▶ **TASK PROMPT**
In the entries that follow, how many lines contain the word "Viewport"? Answer with the number only.

⁂

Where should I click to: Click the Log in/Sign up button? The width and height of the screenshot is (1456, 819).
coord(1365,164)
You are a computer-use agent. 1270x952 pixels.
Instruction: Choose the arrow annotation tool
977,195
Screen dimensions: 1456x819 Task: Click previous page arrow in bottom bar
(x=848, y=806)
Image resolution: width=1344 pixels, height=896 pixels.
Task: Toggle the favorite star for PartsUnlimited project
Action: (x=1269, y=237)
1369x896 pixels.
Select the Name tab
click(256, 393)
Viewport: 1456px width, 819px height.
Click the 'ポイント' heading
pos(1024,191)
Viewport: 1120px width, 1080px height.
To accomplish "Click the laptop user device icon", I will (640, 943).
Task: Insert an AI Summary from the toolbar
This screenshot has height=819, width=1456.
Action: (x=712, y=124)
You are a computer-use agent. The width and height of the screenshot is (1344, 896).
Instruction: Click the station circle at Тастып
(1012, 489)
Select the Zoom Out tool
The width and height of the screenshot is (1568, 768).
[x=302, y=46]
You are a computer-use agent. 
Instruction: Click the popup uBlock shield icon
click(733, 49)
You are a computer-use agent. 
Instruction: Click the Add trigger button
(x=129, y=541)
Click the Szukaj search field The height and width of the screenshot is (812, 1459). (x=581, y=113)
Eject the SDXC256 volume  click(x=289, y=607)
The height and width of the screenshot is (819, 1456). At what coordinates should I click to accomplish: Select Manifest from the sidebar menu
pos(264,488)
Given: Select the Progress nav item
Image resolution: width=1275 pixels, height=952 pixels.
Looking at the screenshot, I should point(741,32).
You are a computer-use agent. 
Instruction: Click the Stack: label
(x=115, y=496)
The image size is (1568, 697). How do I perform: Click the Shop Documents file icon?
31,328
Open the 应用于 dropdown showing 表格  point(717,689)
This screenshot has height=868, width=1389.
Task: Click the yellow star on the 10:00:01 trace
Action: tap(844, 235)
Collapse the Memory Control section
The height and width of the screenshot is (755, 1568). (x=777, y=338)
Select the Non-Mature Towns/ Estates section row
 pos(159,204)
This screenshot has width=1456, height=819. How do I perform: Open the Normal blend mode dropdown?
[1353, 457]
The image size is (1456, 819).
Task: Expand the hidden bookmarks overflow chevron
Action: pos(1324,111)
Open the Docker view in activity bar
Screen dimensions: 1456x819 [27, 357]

⁂

▶ **ANSWER TO THIS TASK**
2